Launched in June, the company continues to employ the latest technology in nursing homes as they roll out into individuals’ homes. “This is a comprehensive program that can help patients in all different settings. For example, if you get discharged from the hospital and we can take care of you in the nursing home, we can then follow you and continue to care for you in your home.
“What happens at times in transitions of care is that things get lost. The main thing that gets lost is the patient. Having somebody who can liaison between these different types of care will facilitate the patient’s wellness overall. If you go from the ER home, the medication list doesn’t always look the same. The patient then has to filter through and ask, ‘Is this a new medication? Do I have to keep taking the old one?’ It’s very confusing transition.
“Having somebody like us that can follow you through your care transitions bridges that gap and improves the outcome for the patient. We can be with you every step of the way and take the burden off the patient.”
I asked about people’s privacy issues when so much information is being gathered and everything is being taken out of our own hands. “We’ve had very little of that sort of concern. Most of the folks reaching out to us are welcoming our embrace. We’re HIPAA-compliant and cybersecure. You don’t have to worry about a breach in that sense. Your information will only be shared with healthcare providers involved in your care. We won’t reach out to you unless you want us to, or unless we see something for which you would want us to. Because we serve an older population and because it’s health-related, it’s not viewed as an invasion of privacy as much as it is a helping hand.”
For private pay for individuals, subscription to ImagineMIC costs about $350 a month, including all the equipment, the physician and nursing support, unlimited calls. Medicare and private insurance companies are not yet on board, and it takes a couple of years even to get a CPT code vetted and approved for any new medical service. “Once the government sees the cost benefits and reduction of the overall cost of care, it will be obvious that they should back this kind of program.”
We can only hope and wait. Meanwhile, Dr. Bacchi’s drive to innovate is hard to match, but he leads ImagineMIC employees in pursuit of the next improvement. McIntosh calls the Poughkeepsie office of the healthcare tech company, built at the former Dutchess Golf Club, an “idea factory.” Bacchi’s open-door policy is emphasized literally: The entire office is glass-walled for a transparent environment.
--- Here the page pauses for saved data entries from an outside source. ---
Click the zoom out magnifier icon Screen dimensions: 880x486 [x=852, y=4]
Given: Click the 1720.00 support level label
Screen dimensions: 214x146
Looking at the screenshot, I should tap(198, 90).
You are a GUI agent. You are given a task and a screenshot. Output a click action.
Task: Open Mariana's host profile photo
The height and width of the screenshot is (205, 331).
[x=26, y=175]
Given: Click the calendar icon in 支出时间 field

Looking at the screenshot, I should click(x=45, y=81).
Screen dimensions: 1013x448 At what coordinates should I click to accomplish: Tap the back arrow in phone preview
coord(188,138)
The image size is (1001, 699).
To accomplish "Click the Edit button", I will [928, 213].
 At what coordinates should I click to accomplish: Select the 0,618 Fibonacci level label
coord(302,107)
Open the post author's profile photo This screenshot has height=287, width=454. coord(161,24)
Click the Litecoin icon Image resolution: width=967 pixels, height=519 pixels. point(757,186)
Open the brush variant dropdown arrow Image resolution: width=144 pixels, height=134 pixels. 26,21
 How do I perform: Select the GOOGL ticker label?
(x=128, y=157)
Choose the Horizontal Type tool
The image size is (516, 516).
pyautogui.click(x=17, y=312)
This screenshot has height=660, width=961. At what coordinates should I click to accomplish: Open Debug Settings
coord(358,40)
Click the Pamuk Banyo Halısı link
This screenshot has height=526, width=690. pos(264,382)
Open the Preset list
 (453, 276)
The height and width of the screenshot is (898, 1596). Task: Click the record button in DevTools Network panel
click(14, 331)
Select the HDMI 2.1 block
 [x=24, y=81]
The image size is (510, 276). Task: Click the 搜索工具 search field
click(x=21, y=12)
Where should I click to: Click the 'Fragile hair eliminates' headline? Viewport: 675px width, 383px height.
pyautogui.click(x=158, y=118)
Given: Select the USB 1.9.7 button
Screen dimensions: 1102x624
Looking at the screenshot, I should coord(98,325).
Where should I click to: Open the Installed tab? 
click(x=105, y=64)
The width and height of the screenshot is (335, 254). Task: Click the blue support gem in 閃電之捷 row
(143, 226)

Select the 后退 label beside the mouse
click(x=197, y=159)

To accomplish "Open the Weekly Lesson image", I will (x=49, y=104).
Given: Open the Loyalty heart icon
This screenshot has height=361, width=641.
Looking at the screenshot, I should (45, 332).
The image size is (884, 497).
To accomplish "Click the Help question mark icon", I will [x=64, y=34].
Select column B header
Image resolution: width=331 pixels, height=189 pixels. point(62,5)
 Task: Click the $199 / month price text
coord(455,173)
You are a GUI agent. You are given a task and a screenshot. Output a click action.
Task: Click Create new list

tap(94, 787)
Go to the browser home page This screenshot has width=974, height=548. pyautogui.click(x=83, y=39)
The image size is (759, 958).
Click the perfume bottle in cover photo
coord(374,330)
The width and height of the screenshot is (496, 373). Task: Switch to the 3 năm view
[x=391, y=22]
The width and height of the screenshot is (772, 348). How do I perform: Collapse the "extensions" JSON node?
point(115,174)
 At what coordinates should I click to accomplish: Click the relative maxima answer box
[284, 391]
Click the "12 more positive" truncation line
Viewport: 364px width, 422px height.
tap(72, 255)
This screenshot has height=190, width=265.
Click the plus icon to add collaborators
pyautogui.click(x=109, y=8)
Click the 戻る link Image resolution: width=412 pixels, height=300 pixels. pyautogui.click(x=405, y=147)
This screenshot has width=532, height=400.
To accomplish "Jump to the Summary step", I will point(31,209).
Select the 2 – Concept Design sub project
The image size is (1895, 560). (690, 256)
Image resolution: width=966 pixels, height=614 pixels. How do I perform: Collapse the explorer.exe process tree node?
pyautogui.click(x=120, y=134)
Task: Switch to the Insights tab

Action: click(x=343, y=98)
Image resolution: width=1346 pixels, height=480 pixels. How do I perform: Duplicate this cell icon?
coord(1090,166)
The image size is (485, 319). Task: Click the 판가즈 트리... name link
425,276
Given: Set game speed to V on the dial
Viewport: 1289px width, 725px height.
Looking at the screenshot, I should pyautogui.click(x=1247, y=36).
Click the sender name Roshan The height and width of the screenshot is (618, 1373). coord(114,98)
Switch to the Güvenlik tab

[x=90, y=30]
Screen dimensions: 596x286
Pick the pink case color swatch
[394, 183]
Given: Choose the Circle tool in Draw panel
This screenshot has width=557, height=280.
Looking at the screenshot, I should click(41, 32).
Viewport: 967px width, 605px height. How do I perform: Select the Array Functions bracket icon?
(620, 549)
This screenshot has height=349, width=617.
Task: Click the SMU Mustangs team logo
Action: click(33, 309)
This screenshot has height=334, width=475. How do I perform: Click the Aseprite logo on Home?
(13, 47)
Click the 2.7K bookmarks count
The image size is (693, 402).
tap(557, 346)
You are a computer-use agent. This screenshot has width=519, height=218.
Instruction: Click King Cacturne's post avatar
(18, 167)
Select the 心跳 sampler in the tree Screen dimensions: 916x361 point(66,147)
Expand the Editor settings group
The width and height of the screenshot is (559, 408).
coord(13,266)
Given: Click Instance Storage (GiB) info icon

“If you have a thought, a plan, an idea, he looks for the best way to improve things, and his entrepreneurial nature exudes passion to make things better. He does a Town Hall-type thing, talks to the entire team. This lends the entire company that fire; it’s contagious. He thoroughly believes in what he’s doing. Retirement didn’t sit well with him. He designed and built the Lazy Swan Golf and Country Club in Saugerties, and he doesn’t even really play golf!”